Но Бакы видел, что не убедил его.
Белые люди стояли у буфета. Женщина преданно прижималась к мужчине обнаженным локтем. И плечи, и колени ее, округлые, как белая булка, обнажены, загар еще не коснулся молочной кожи. На ней не больше метра нежного прозрачного крепдешина. «Срам!» — отворачивались в сторону проходившие мимо женщины, закутанные плотной материей до пят, до запястьев, до шей. А мужья подшучивали: «Учились бы экономить материал, как жена врача!»
Врач, попавший в это захолустье по распределению, был высок, спортивен, светловолос, а одет лучше, чем казах. Он стоял с прекрасной своей женой в очереди, чтоб купить пачку хороших сигарет, а жене-богине — шоколад.

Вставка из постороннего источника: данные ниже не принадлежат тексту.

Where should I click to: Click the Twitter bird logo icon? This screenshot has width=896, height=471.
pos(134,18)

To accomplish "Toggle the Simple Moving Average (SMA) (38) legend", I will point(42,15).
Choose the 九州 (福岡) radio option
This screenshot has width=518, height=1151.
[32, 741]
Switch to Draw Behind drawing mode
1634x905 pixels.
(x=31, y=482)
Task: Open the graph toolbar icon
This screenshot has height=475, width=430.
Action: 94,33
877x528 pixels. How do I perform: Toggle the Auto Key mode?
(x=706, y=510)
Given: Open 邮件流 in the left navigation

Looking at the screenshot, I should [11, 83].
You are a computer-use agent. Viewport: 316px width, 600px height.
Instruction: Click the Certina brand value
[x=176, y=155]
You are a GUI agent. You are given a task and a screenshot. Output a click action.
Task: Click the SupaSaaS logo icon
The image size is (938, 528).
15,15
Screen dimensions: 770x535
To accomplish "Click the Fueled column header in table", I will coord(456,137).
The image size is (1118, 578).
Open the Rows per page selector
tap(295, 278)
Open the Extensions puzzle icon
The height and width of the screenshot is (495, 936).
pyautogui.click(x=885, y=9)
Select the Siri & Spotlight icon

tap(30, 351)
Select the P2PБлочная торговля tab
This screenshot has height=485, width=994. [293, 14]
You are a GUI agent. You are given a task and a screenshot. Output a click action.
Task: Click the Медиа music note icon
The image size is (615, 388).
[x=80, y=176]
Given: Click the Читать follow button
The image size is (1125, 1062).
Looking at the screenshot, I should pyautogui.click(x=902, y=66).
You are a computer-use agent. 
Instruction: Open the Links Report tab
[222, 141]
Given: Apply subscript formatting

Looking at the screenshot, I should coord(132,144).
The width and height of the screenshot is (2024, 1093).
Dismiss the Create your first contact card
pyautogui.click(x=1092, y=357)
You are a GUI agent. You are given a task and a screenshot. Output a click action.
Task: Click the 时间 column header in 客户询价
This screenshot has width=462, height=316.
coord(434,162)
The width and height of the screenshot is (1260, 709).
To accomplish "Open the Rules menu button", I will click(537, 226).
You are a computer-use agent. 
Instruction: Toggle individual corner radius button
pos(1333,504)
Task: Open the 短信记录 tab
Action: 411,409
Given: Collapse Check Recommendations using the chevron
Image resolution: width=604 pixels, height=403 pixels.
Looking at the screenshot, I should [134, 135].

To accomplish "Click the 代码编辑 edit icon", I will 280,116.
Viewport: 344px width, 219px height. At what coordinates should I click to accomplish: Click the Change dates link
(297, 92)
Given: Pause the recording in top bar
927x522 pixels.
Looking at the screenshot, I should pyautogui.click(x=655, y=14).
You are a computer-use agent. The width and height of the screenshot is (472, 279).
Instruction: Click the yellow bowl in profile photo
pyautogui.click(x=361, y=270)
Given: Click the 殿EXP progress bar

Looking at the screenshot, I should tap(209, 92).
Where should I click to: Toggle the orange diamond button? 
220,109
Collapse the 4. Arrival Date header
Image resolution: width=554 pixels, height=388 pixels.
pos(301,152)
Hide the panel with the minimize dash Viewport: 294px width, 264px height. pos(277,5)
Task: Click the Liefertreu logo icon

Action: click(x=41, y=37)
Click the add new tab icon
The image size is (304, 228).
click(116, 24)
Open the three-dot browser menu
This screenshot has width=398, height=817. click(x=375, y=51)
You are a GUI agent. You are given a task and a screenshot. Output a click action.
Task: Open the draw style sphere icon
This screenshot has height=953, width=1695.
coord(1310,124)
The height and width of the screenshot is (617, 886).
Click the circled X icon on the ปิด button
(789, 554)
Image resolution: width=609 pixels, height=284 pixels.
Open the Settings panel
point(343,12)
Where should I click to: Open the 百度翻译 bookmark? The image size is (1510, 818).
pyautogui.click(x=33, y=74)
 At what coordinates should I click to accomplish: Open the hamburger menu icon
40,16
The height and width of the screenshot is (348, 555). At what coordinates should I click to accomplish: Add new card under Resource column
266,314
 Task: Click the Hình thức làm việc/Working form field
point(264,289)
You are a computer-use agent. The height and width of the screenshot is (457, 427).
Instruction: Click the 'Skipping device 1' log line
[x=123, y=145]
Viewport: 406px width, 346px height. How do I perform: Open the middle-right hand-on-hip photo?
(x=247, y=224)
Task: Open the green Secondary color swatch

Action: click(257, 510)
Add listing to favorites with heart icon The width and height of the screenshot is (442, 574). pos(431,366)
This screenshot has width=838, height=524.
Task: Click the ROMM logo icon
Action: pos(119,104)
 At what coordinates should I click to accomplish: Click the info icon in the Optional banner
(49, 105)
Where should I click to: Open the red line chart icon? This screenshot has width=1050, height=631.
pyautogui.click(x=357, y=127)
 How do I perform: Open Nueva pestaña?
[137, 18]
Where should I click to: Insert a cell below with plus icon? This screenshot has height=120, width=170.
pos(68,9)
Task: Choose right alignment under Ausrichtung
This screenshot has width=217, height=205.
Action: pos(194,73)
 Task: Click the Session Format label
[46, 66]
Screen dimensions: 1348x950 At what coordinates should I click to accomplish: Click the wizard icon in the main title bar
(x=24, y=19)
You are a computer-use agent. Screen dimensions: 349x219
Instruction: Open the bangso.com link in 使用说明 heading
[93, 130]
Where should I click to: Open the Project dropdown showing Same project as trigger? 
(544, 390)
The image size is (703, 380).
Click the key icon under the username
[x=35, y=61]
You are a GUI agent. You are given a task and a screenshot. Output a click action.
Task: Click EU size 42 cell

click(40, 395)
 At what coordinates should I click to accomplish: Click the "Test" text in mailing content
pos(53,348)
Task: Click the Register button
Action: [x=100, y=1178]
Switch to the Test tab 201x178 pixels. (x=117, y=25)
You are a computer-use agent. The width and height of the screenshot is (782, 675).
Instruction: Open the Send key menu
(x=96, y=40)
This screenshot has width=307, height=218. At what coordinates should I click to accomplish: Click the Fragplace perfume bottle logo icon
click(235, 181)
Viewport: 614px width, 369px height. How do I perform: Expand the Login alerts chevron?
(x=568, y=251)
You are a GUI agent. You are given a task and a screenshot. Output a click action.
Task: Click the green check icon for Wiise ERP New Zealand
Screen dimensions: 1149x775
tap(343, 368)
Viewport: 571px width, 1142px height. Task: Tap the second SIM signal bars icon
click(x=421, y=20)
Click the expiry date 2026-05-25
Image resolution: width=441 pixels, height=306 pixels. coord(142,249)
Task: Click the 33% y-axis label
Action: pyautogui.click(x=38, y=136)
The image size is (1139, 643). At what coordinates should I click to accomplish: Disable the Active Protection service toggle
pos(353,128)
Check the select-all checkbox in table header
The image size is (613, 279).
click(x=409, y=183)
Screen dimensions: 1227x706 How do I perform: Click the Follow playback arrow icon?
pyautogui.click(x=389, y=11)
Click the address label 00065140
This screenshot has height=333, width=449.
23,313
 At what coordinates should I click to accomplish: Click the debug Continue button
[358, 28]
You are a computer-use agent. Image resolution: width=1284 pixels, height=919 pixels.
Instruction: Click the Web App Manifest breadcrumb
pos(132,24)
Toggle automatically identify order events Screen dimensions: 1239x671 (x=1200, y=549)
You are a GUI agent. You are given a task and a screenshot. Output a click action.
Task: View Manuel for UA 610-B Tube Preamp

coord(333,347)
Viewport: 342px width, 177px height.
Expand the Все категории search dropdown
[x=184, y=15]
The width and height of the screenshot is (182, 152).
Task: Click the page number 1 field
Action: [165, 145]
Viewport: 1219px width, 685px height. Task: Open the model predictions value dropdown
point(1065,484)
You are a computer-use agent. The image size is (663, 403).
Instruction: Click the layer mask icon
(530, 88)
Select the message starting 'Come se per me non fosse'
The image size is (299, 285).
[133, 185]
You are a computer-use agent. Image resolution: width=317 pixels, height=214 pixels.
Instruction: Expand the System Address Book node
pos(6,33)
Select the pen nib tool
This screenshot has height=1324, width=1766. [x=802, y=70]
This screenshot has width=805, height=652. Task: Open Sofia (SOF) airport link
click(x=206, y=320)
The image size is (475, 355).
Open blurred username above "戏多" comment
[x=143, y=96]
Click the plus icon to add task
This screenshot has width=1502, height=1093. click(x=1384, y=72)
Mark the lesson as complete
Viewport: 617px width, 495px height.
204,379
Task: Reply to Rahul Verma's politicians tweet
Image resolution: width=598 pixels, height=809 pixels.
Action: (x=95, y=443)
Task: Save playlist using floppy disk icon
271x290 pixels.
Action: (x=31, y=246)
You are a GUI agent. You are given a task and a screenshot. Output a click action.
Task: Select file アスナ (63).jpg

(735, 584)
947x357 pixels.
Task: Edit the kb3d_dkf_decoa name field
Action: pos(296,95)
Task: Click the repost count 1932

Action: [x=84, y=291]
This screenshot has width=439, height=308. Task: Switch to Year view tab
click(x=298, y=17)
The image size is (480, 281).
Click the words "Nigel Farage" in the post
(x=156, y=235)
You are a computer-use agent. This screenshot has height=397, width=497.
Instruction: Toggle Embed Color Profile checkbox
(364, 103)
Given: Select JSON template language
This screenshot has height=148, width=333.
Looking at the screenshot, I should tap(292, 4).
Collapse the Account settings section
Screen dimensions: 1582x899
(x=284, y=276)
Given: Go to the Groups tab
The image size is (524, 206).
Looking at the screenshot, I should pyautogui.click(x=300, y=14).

Бакы и Сур стояли за ними, чтобы вымолить у буфетчика пачку дешевых сигарет. Из заднего кармана отлично отутюженных брюк врача выглядывали червонцы, совершенно новенькие, красные, — так и жалили, как шмели. «Смотри, можно спокойно вынуть, незаметно, и смыться в темные аллеи!» — прошептал Сур. Бакы едва сдерживался от жуткого соблазна, жгучего греха. Сур тыкал ему в бок: «Ну, чего ты, давай!»
Закрыв глаза, он медленно протянул руку, и в последний момент отдернул, сильно обжегшись. В кармане врача были не червонцы, а жар, горящие угли, они обожгли. Бакы отскочил от буфета на несколько шагов, потряхивая рукой, потом сунул пальцы в рот, а когда, вынув, посмотрел, на них были волдыри.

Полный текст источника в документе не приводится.